* [Assignment]:
Begin at the line containing "Viewport: 1680px width, 863px" and retype each line through the end of the records exactly. Include nothing else and no pictures.

Dataset entries
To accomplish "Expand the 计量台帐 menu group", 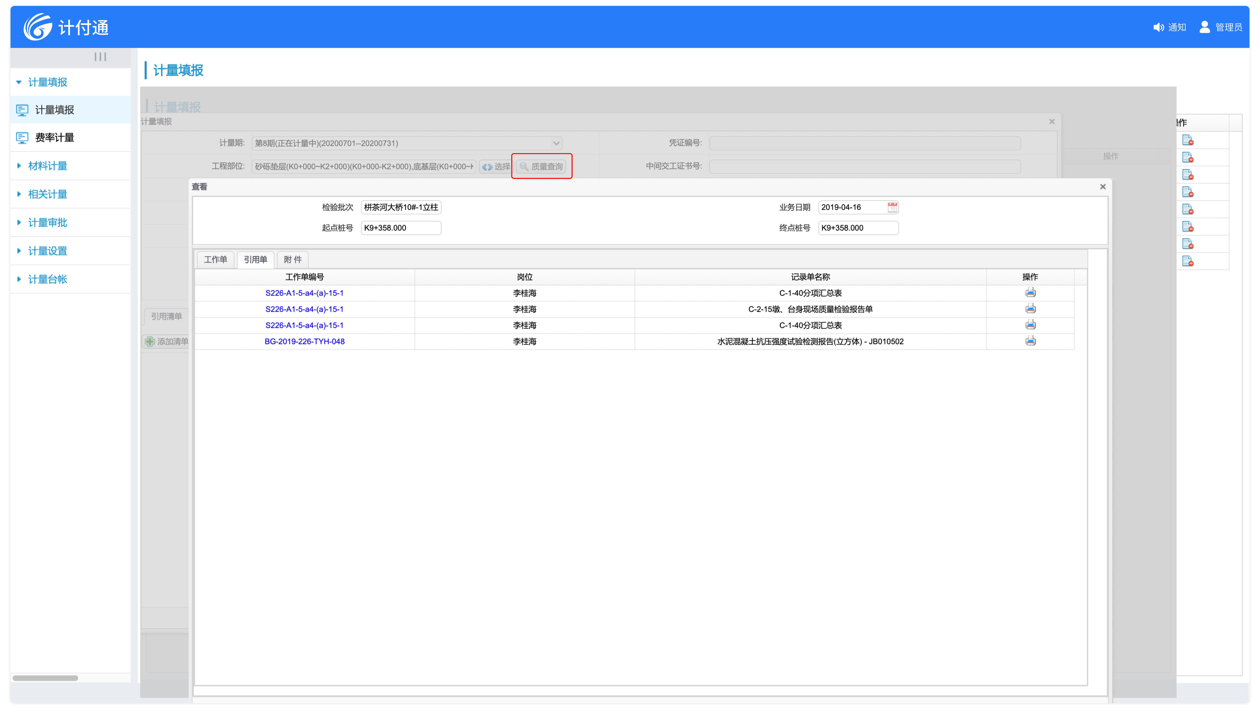I will pos(47,279).
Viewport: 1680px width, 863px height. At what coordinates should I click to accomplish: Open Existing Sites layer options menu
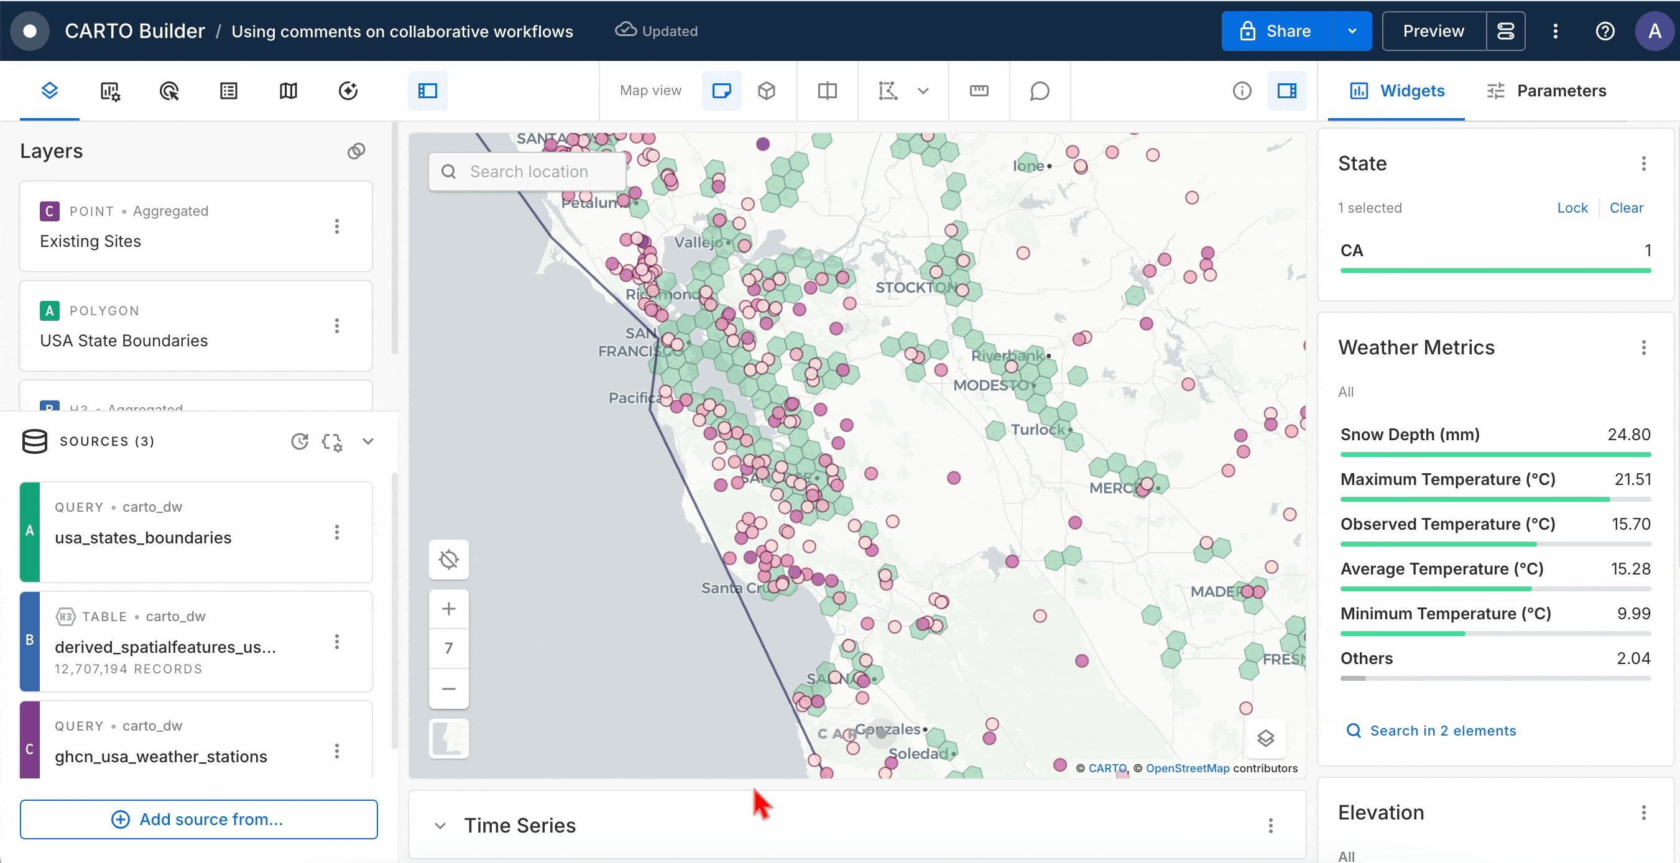pyautogui.click(x=337, y=226)
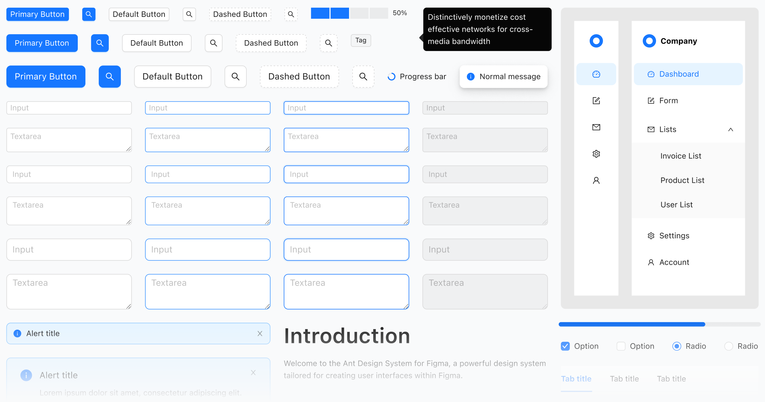Screen dimensions: 765x402
Task: Uncheck the checked Option checkbox
Action: (565, 346)
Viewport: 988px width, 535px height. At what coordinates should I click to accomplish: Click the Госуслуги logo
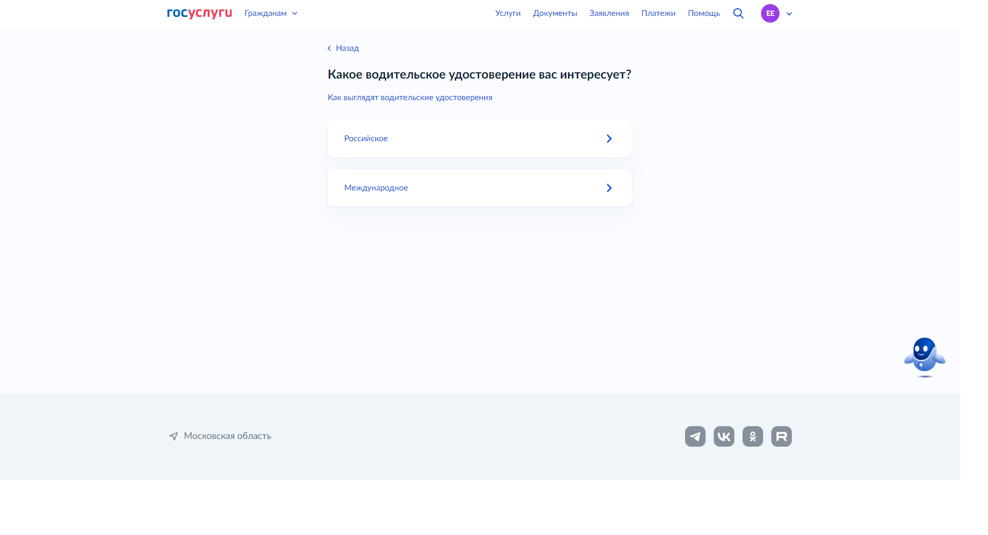[199, 13]
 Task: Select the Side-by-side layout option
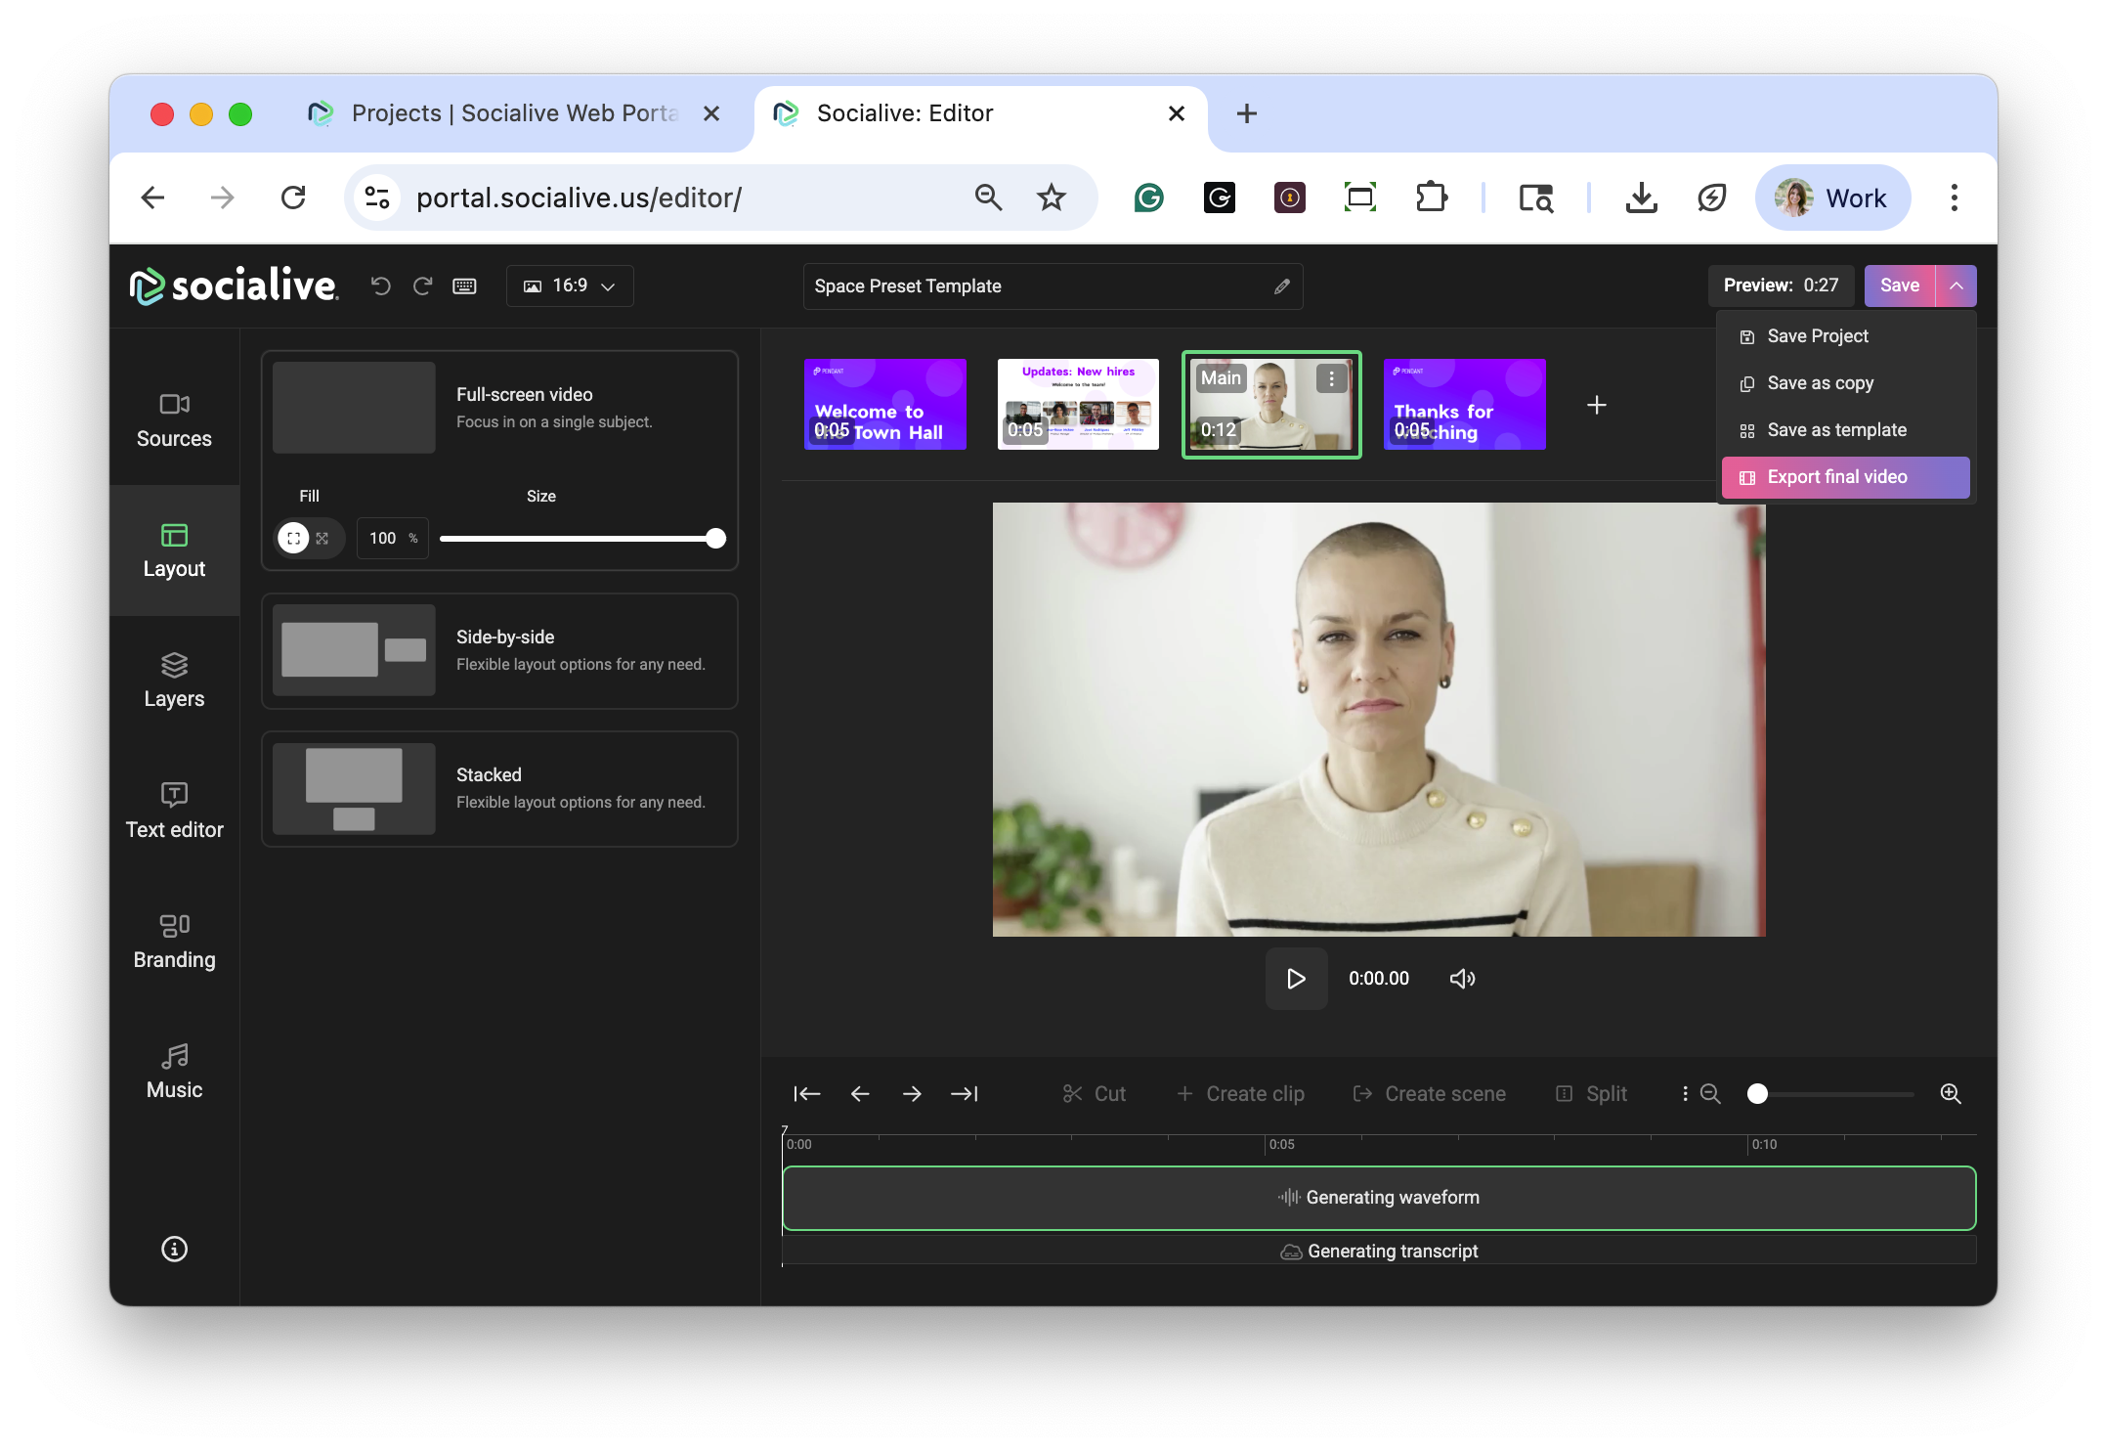click(x=499, y=650)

* [Task answer]:
Viewport: 1680px width, 863px height. At what coordinates should I click to accomplish: Open Existing Sites layer options menu
pyautogui.click(x=337, y=226)
Screen dimensions: 765x402
Task: Uncheck the checked Option checkbox
Action: (565, 346)
Viewport: 988px width, 535px height. At what coordinates should I click to accomplish: Click the Госуслуги logo
[199, 13]
 Task: Select the Side-by-side layout option
click(x=499, y=650)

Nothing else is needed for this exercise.